Significantly, while not naming the US or any other Western country, the joint statement India signed on to mentioned the “view” that countries responsible for the current situation in Afghanistan should fulfil their “obligations” for economic reconstruction of Afghanistan.
Participating in the conference on Friday, NSA Ajit Doval had called for enhanced efforts to check the activities of terror groups and also underlined the significance of respecting the basic rights of women and children at a time the Taliban are said to have imposed severe restrictions on their activities. According to the Iranians, in a bilateral with his counterpart Ali Shamkhani, Doval also warned against possible use by terror groups of leftover or abandoned US weapons in Afghanistan.

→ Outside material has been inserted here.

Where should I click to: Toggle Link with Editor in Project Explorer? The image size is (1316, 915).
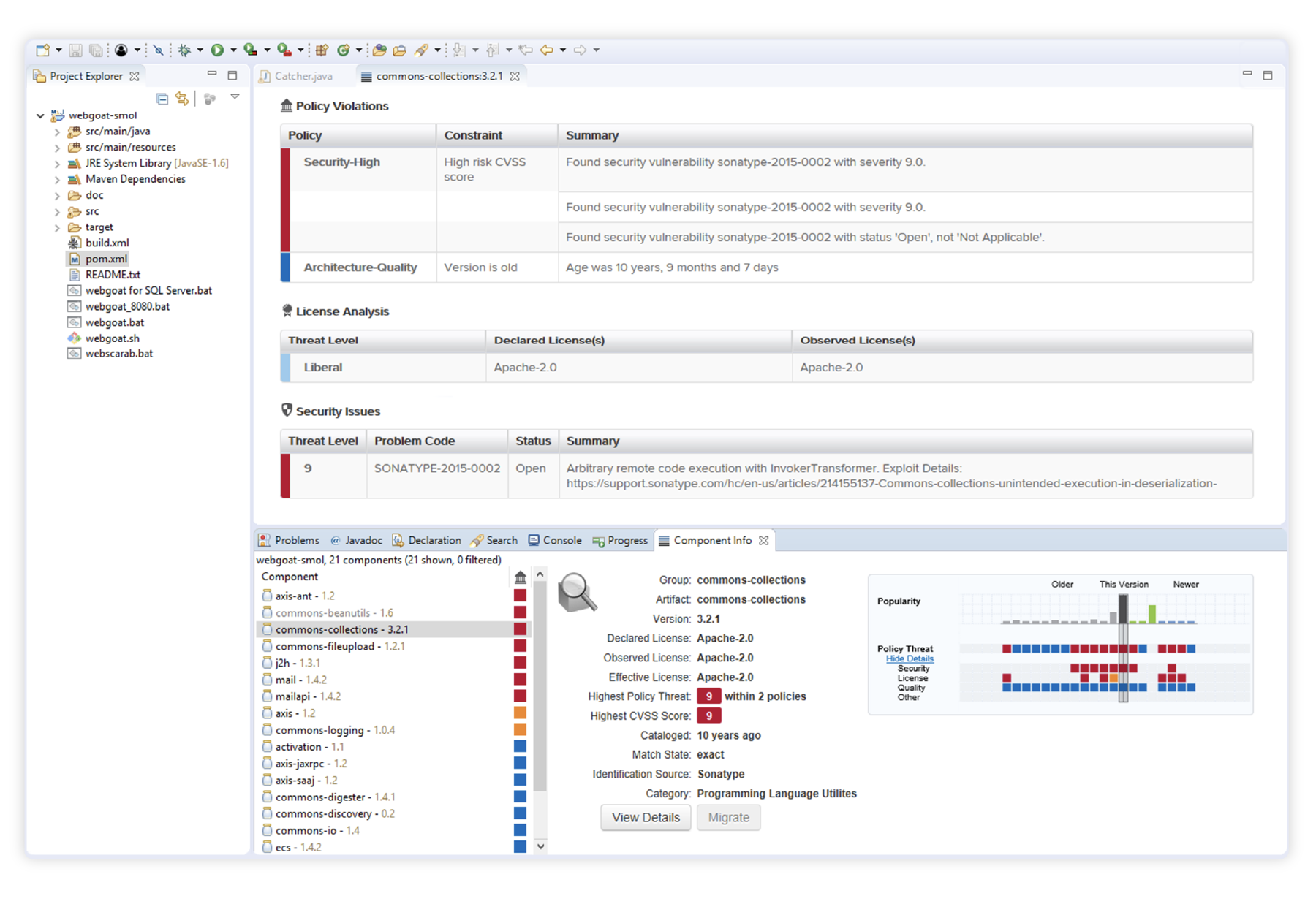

“The heads of delegations called on the relevant Afghan parties to take more realistic steps to eradicate the types of terrorist groups, stop the movement of all terrorist organizations, dismantle their training camps both in Afghanistan and in the region, and ensure that Afghanistan does not serve as a breeding ground, safe haven or source for the spread of terrorism,” said the joint statement issued after the Dushanbe talks.
While the specifics of China’s terrorism concerns vary from India’s in that China is mostly focused on the activities of Xinjiang-based East Turkestan Islamic Movement (ETIM), the mention of the need to dismantle terror camps in the region is still significant for India in the context of anti-India activities by Pakistan based groups like LeT and JeM. The government also managed to get a mention in the joint statement of the Delhi Consensus arrived at in the 3rd regional security dialogue on Afghanistan hosted by Doval last year in November. China did not participate in that conference. Beijing too got a mention of its Tunxi initiative for Afghanistan reconstruction and Russia its Moscow Format and Extended Troika talks.

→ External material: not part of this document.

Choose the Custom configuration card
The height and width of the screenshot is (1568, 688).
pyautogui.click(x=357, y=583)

On terrorism, the joint statement went on to say that the participants noted the “inadmissibility of international terrorist organisations using the territory of Afghanistan for shelter, training, planning or financing of any terrorist acts against the countries of the region”.
“The heads of delegations reaffirmed their intention to establish cooperation in the operational exchange of information between the states bordering Afghanistan and other interested countries on the situation related to the activities of destructive groups,” it said.
Pakistan, which had not joined the Delhi dialogue despite being invited, again went unrepresented. The new government is yet to appoint an NSA.
According to the joint statement, the participants reaffirmed the principle of non-interference in the internal affairs of Afghanistan and noted that the mechanisms for establishing lasting peace and harmony should be developed in accordance with the principle “By the Afghans themselves, under the leadership of the Afghans and under their control.”
They also called for a broad and inclusive political structure in Afghanistan and insisted that Afghanistan comply with international law and obligations under bilateral and multilateral treaties and agreements. Without specifically mentioning the plight of women, the participants sought respect for the rights and freedoms of all citizens of Afghanistan “without exception”. They said that respect and protection of the interests of other nationalities, the rights and freedoms of citizens, contributes to improving the internal situation in Afghanistan, as well as the security of the countries of the region.
The Taliban believe though the they are fully abiding by the 2020 Doha Agreement and that they don’t allow anyone to use the soil of Afghanistan against any neighboring and regional country. The Taliban head of the political office in Qatar said earlier this week that If any one had an issue, Taliban would look to resolve it through peaceful means and dialogue but pressure tactics, he said, won’t work in Afghanistan.